I’ve really been noticing lately the lack of a village.
We as a society have become a bit self-centered. There’s been a lot of talk about the importance of self-care, which I agree 100%. We need to be able to take opportunities to take care of ourselves so that we can be better for others. I often try to take time for myself, so that I can be better.
But there has to be a balance between finding that time for self-care, taking care of our families, and helping those that are struggling.
I’m sure we’ve all seen the posts in our various mom groups: “Today was a hard day.” or “Is it bedtime yet??”
Those are invitations for us to expand our village, but how often do we take them?
Sometimes we might be too busy. We have lives of our own and that’s understandable. We have our own demands that need our attention. There’s the kids, our husbands, the house, work, the list goes on and on. But is there a chance we can put something aside for just a little while to help someone else?
There might be times where we are just not up to it. That’s important to recognize too! But are we “just not up for it” more often than we should be? Are we missing out on these opportunities to expand our village because we are so focused on how we feel too much of the time?

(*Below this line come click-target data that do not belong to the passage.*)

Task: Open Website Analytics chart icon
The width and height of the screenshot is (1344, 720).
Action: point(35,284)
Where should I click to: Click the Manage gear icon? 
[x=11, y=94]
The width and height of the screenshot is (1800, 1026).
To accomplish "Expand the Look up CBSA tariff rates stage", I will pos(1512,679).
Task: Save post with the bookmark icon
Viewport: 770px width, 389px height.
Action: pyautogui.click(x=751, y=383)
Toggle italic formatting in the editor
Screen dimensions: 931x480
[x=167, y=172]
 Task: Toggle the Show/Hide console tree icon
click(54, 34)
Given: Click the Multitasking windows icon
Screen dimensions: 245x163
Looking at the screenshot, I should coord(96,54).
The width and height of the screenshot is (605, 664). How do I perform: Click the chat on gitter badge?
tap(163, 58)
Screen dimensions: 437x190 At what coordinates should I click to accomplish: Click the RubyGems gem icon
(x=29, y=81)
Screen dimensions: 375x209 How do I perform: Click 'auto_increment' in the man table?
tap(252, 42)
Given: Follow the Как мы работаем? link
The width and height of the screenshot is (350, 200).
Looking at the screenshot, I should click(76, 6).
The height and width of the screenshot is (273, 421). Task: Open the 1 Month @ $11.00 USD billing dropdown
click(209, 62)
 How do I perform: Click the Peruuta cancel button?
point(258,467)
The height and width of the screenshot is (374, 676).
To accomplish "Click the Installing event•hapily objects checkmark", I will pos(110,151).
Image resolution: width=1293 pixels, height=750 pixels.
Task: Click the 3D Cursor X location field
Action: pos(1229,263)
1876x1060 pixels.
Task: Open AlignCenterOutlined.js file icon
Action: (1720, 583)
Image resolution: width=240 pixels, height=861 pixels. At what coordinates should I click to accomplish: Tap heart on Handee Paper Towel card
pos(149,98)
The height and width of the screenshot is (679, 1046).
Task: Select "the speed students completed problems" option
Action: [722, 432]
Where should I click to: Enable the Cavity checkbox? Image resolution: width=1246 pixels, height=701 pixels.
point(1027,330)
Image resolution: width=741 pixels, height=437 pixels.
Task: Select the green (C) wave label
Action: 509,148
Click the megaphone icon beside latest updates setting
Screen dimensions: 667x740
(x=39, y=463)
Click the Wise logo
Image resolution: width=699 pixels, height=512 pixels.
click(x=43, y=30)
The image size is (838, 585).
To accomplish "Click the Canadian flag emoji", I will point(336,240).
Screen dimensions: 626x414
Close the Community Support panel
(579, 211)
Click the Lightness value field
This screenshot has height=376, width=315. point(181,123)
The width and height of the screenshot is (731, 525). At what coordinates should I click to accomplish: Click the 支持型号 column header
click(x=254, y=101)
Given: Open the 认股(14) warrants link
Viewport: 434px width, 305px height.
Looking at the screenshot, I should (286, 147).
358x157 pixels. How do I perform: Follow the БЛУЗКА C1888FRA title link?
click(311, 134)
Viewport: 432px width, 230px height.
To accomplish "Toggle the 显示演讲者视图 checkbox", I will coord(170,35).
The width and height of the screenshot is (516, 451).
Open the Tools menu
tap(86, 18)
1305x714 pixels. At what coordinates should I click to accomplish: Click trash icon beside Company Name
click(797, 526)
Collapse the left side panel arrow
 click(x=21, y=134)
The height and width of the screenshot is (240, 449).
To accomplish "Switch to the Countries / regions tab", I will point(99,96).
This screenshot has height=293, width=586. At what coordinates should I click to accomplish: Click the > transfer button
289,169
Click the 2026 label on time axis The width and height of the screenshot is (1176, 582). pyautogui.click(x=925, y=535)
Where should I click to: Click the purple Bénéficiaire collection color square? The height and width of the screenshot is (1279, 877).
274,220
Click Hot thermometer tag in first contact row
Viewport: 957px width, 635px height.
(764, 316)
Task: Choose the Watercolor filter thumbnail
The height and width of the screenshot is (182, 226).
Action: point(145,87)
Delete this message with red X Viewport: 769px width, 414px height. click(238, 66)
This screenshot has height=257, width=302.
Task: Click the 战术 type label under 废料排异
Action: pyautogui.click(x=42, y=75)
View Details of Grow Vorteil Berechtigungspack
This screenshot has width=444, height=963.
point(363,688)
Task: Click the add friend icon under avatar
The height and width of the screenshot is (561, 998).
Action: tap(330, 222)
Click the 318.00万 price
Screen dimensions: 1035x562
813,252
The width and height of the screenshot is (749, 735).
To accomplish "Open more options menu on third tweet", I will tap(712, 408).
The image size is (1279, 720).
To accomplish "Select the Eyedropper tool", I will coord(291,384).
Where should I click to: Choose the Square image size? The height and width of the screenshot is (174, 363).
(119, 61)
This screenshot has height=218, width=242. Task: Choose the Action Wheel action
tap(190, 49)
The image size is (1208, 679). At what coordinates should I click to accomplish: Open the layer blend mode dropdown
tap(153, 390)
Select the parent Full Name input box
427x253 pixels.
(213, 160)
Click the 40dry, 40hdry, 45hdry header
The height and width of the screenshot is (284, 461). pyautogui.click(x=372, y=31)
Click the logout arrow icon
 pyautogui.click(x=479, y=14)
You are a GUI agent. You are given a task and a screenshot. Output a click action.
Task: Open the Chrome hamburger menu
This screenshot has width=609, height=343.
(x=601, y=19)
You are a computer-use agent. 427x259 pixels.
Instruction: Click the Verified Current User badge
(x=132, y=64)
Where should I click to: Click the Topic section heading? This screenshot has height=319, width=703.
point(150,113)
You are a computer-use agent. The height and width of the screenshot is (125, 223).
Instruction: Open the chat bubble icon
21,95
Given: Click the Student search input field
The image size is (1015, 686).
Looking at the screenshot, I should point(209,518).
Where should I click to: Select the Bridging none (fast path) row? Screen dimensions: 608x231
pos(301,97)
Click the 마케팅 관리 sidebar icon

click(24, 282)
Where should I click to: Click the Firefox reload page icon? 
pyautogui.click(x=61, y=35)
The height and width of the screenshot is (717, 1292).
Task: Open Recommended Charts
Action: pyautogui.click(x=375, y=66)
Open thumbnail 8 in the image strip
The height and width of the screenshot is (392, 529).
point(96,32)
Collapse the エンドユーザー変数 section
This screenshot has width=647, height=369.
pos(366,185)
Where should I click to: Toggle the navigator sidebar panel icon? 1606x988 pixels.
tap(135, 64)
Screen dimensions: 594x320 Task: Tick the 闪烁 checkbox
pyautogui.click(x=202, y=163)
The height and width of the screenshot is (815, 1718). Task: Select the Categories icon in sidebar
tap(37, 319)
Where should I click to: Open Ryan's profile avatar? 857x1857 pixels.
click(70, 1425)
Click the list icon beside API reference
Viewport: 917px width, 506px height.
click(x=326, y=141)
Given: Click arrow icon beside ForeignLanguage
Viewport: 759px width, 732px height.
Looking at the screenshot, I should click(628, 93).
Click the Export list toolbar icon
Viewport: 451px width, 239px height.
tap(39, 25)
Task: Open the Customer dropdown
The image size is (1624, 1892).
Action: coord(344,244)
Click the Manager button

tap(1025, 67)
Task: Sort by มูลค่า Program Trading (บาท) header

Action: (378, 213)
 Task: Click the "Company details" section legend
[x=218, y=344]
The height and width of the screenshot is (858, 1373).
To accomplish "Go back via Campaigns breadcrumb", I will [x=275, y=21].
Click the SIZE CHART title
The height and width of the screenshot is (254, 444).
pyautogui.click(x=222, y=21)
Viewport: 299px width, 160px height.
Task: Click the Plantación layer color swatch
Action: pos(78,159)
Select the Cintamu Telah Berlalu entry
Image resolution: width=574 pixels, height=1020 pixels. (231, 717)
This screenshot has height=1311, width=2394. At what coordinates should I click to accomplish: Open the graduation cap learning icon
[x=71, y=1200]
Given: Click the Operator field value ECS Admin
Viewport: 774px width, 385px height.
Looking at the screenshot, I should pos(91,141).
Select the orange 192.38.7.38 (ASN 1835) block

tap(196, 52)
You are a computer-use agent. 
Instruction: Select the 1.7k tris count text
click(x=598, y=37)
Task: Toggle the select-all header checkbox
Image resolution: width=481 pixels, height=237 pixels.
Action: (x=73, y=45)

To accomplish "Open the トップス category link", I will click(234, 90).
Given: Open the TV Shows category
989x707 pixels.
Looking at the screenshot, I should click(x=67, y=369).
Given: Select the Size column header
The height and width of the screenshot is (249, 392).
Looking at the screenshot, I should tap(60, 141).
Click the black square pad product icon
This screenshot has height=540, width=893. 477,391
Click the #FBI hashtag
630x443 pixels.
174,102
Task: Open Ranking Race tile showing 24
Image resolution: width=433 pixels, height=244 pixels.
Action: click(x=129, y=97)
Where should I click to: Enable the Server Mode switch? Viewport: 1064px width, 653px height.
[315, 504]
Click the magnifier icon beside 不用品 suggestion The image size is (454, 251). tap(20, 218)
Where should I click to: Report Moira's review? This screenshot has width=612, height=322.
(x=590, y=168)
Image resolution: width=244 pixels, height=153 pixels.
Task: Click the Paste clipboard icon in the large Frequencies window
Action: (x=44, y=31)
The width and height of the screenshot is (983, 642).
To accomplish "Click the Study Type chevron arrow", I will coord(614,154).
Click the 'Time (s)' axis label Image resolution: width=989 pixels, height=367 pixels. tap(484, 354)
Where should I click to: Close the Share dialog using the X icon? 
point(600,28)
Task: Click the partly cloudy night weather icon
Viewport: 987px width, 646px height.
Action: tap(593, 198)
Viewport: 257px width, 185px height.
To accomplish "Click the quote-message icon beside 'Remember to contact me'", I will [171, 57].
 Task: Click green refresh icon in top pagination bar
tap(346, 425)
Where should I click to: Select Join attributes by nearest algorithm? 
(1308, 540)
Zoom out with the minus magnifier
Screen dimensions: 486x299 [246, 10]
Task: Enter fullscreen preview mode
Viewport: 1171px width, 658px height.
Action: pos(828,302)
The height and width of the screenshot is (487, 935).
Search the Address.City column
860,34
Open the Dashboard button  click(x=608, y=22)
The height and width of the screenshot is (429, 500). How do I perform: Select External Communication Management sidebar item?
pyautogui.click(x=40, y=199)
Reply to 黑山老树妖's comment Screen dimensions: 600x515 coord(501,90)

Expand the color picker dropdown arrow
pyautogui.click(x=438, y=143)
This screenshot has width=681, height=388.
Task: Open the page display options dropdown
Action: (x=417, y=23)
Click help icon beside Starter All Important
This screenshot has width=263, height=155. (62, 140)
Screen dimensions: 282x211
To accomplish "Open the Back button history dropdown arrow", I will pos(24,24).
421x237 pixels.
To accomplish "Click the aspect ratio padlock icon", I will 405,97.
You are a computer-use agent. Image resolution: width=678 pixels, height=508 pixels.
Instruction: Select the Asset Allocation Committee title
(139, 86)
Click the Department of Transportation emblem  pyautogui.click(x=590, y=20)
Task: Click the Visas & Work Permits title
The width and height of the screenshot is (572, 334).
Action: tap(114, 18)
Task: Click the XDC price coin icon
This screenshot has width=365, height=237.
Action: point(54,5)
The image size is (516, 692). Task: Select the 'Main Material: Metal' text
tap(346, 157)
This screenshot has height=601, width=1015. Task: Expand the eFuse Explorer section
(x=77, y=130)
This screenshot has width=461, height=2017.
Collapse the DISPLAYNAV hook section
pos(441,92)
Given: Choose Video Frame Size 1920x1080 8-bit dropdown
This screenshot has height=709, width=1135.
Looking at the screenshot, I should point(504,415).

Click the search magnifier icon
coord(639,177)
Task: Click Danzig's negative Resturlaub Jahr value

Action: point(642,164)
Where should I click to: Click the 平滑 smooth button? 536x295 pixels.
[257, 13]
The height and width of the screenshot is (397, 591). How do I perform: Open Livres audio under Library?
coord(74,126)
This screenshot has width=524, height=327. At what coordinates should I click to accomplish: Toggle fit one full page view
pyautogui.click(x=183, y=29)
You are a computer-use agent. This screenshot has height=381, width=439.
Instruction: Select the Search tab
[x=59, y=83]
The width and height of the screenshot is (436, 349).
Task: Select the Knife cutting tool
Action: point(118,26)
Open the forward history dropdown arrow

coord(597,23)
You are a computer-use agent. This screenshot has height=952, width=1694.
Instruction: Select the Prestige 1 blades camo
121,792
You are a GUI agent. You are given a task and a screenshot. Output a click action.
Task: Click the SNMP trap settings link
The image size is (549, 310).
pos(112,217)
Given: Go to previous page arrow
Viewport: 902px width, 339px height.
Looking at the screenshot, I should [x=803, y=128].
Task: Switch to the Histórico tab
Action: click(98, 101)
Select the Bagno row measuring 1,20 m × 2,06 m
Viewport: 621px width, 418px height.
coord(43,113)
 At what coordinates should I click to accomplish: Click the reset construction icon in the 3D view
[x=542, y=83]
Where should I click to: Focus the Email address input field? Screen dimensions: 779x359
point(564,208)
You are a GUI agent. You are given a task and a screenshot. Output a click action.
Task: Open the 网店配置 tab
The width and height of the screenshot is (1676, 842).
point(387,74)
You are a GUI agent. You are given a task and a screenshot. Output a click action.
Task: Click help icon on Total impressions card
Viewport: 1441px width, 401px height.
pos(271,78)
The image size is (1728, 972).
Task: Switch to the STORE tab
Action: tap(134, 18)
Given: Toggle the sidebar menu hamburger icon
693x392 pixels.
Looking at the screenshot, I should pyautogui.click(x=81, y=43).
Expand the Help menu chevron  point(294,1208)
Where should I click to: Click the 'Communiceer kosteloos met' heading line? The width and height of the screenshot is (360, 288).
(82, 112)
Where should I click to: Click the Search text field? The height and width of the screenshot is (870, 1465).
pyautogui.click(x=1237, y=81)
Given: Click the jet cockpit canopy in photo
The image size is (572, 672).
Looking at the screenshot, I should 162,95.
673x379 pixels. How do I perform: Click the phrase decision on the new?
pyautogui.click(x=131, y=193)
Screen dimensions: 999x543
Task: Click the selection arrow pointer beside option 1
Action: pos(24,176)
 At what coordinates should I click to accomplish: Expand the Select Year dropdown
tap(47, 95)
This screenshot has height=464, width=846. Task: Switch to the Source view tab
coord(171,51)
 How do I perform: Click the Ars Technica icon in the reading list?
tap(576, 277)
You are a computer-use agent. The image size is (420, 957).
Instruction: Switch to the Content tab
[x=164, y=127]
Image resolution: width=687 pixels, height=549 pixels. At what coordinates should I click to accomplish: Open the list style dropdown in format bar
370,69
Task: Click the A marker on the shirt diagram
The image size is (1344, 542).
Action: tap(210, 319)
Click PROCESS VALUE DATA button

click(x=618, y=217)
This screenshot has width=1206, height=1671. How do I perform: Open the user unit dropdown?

Again, I can’t express enough the importance of self-care, and knowing your own limitations. But at what point does our focus on self-care become a focus of being self-centred? How many times do we miss out on opportunities to expand our village because we aren’t willing to push past whatever is stopping us occasionally?
I know there are times where I am in a rut and I feel “just not up for it”. And those are the days pushing past that “just not up for it” feeling turn out to be a great opportunity to do something for somebody else. In return it helps me be able to create relationships with people that I never would have had a relationship with otherwise.
Take an opportunity to reach out to those that may be struggling even if you’re “just not up for it”. Doesn’t have to be every time. You know your limitations. Doesn’t have to be something big, it can be something as simple as smiling to a mother in the grocery store who has a child having a hard time. It can be going out of your way to talk to somebody in the grocery line.
Help build their village and in return you build your own.